Card Image

GenAI as virtual peer: Reporting on the outcomes of a novel assessment task in a teacher education unit

May 26 2025, 15:10 - 15:40 (AWST)

The integration of generative artificial intelligence (GenAI) as a collaborative tool in assessment offers transformative potentials for learning and teaching. Planning for learning and teaching is a teacher activity that has traditionally involved collaborations between peers that support the development of new knowledge and professional learning (Munthe & Conway, 2017). This professional activity requires a response to diverse student need that draws upon scholarly approaches to teaching and learning.

In this presentation we share a novel assessment strategy for Master of Teaching students studying in the unit 'Teacher as Planner, Assessor, & Reporter' that leverages GenAI as a virtual peer to support connections between theory and practice for beginning teachers who are learning to plan, and learning to evaluate other’s plans. Our presentation shares insights from the assessment, and in particular its transformative potentials and challenges.

The formative assessment task co-designed by the authors reflects what students will be doing as teachers in the future. Students are asked to use a GenAI tool, CoPilot, to design a lesson sequence. Students engage with an adapted PAIR template (Acar, 2023) to support responsible use of the GenAI as part of the task. Students use the PAIR template to record a plan for prompting Copilot with detail around the pedagogical concerns for planning in their own context (year level/specialisation). Students complete the template as they experiment with the AI, providing prompts and critiquing those prompts, evaluating the GenAI output, and considering further prompts. By engaging with AI in a structured, closed enquiry format, students tackle their own predefined problems and craft innovative lesson plans relevant to their own context of learning and teaching. This process includes the development of prompts, iterative experimentation, and reflective critique.

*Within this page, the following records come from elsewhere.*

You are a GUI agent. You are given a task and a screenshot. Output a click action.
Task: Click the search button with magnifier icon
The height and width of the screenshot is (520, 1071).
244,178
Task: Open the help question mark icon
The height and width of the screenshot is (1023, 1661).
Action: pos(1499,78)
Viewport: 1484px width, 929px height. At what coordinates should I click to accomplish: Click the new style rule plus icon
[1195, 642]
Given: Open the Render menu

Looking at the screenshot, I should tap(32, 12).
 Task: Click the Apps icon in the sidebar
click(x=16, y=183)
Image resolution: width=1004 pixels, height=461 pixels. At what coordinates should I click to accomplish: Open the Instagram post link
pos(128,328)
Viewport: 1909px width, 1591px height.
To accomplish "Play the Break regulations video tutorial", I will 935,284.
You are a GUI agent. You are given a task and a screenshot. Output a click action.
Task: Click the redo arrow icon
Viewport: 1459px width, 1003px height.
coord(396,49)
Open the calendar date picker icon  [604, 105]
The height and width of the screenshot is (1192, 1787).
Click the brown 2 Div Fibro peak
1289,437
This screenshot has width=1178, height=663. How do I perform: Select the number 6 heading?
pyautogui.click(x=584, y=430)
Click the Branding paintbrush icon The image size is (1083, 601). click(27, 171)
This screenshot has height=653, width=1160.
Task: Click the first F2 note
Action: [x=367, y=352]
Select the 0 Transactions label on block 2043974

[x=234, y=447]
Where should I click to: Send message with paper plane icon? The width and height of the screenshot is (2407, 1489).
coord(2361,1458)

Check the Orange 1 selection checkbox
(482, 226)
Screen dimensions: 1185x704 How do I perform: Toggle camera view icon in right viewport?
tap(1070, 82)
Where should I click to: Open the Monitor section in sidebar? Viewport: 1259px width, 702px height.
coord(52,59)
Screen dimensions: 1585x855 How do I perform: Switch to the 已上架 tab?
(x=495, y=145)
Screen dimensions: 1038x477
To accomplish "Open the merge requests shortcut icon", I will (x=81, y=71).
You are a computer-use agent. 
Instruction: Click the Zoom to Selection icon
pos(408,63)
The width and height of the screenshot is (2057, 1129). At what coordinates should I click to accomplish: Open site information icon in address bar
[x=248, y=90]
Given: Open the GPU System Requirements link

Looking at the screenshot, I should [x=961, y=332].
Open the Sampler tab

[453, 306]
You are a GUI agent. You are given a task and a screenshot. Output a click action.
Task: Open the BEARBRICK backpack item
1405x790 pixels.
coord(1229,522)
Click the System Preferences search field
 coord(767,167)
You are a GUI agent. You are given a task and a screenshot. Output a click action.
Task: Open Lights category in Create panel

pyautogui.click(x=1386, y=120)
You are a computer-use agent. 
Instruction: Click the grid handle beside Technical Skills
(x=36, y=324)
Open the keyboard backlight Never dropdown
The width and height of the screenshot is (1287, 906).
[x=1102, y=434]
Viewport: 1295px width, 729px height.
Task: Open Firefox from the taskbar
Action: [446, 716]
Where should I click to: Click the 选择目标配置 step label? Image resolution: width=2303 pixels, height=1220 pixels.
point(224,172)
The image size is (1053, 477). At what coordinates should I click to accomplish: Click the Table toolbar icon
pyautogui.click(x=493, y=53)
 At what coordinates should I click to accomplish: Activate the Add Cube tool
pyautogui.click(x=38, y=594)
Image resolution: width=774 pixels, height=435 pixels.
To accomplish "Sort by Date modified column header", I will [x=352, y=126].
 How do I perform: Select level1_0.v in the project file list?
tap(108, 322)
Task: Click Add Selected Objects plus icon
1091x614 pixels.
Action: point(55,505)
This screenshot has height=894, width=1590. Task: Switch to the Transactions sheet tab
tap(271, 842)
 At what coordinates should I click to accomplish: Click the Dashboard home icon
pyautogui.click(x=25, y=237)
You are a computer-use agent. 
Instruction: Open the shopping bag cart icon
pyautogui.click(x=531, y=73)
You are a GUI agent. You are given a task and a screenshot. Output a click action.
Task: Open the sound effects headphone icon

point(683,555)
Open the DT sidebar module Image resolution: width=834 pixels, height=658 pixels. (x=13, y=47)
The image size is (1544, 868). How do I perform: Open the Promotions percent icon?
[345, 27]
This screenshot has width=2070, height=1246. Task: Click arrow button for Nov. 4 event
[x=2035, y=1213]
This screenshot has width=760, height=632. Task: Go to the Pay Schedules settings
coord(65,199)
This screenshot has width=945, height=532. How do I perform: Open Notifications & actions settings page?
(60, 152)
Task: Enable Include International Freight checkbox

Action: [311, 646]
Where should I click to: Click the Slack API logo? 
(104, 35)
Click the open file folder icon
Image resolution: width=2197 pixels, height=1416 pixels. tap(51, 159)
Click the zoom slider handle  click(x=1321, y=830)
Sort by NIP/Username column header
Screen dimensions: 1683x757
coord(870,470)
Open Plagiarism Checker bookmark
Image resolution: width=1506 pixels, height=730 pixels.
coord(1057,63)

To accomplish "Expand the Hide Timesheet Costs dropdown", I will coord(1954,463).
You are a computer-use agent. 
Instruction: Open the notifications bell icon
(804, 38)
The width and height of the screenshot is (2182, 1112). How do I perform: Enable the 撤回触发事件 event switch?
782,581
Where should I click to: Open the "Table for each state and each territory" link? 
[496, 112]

This presentation shares the successes and limitations of implementing GenAI in the assessment task to support ethical, responsible, and meaningful use of GenAI. In doing so, it highlights the role of AI in reshaping educational landscapes and fostering adaptability among educators and learners. Insights from student experiences with AI as virtual peer will be shared to underscore the transformative impact of AI on higher education.